* Document:
• • • • •

UNITED STATES
SECURITIES AND EXCHANGE COMMISSION

WASHINGTON, D.C. 20549

 

 

FORM 8-K

 

 

CURRENT REPORT
Pursuant to Section 13 or 15(d) of the
Securities Exchange Act of 1934

Date of report (Date of earliest event reported): September 22, 2011


(Exact name of Registrant as specified in its charter)

            Florida                            000-50783                         56-2335301    
(State or other jurisdiction         (Commission                          (IRS Employer
of incorporation)                         File No.)                         Identification No.)

1150 S US Highway 1 Suite 302
Jupiter, FL 33477
561-249-1354


(Address and Telephone Number of Principal Executive Offices)

 

 

n/a


Former name or former address, if changed since last report)

Check the appropriate box below if the Form 8-K filing is intended to simultaneously satisfy the filing obligation of the registrant under any of the following provisions (see General Instruction A.2. below):

[  ] Written communications pursuant to Rule 425 under the Securities Act (17 CFR 230.425)
[  ] Soliciting material pursuant to Rule 14a-12 under the Exchange Act (17 CFR 240.14a-12)
[  ] Pre-commencement communications pursuant to Rule 14d-2(b) under the Exchange Act (17 CFR 240.14d-2(b))
[  ] Pre-commencement communications pursuant to Rule 13e-4(c) under the Exchange Act (17 CFR 240.13e-4(c))

 

 

 

 

 
 

 

Item 4.01   Changes in Registrant's Certifying Accountant.

 

Previous independent registered public accounting firm

 

On September 19, 2011 American Environmental, Inc. (the "Company",  "AEI") dismissed Lake and Associates CPA's, LLC ("Lake") as the Company's independent registered public accounting firm.  On September 22, 2011 Alan R. Swift, CPA, P.A. was appointed to serve as the Company's independent registered public accounting firm by the Company's audit committee.

• • • • •

* Exercise tasks:
A: Reproduce the Form 8-K word for word, starting at "[  ] Pre-commencement communications pursuant to Rule 14d-2(b)" up to and including "(17 CFR 240.13e-4(c))".
B: On what date was Alan R. Swift, CPA, P.A. appointed as the company's independent registered public accounting firm, according to the Form 8-K?
C: Which rules does the Form 8-K cite in its check-box lines?
The data that follow play no part in this work.

* Data shown:

• • • • •

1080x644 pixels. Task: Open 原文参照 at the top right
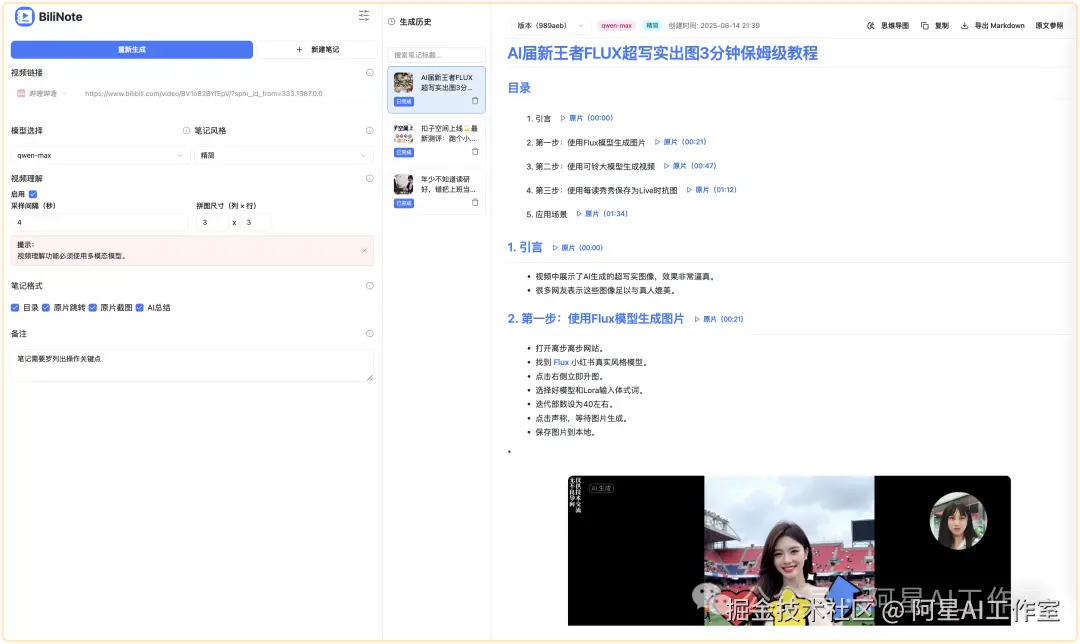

• • • • •

* Worked solutions:
A:
[  ] Pre-commencement communications pursuant to Rule 14d-2(b) under the Exchange Act (17 CFR 240.14d-2(b))
[  ] Pre-commencement communications pursuant to Rule 13e-4(c) under the Exchange Act (17 CFR 240.13e-4(c))

B: September 22, 2011.

C: Rule 425 under the Securities Act (17 CFR 230.425); Rule 14a-12 under the Exchange Act (17 CFR 240.14a-12); Rule 14d-2(b) under the Exchange Act (17 CFR 240.14d-2(b)); Rule 13e-4(c) under the Exchange Act (17 CFR 240.13e-4(c))